### Material supplied
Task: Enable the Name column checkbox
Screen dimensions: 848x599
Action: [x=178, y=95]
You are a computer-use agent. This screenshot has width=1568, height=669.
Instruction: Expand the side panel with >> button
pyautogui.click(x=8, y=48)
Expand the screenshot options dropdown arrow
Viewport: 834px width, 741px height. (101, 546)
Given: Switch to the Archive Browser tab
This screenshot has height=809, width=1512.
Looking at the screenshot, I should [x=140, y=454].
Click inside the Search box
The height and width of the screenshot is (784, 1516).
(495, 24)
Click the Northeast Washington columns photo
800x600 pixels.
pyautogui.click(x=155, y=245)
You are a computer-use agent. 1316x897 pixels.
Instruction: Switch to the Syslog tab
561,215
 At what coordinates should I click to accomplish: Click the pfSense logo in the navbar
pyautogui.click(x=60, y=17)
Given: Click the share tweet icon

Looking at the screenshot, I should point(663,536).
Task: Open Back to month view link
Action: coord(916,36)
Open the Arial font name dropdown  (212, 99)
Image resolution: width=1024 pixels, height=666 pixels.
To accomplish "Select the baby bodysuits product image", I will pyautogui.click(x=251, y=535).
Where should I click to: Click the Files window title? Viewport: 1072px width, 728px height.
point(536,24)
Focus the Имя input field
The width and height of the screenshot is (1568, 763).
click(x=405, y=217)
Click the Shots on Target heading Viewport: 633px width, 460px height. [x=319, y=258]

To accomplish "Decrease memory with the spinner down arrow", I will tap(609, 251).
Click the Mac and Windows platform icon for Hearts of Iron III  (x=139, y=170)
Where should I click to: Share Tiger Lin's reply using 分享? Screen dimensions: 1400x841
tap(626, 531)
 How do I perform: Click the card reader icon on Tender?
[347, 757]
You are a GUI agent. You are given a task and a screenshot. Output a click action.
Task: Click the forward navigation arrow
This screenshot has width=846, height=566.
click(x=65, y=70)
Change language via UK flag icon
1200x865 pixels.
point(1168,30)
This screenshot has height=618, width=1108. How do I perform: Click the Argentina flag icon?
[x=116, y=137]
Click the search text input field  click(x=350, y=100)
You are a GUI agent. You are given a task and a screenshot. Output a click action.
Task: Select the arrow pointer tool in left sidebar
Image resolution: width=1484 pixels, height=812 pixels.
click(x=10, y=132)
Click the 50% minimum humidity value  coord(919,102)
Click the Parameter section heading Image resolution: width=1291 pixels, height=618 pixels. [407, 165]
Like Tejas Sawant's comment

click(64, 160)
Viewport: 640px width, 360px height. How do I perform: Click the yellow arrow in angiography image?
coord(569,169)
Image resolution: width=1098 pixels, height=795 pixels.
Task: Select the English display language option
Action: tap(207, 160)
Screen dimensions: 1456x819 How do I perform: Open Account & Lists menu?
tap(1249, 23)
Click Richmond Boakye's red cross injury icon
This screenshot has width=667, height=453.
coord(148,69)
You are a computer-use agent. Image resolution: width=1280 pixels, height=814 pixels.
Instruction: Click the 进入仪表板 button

### Exercise instructions
Tally the lines in the records that contain the word "resolution", with case counting, and give only the number.

### Solved exercise
5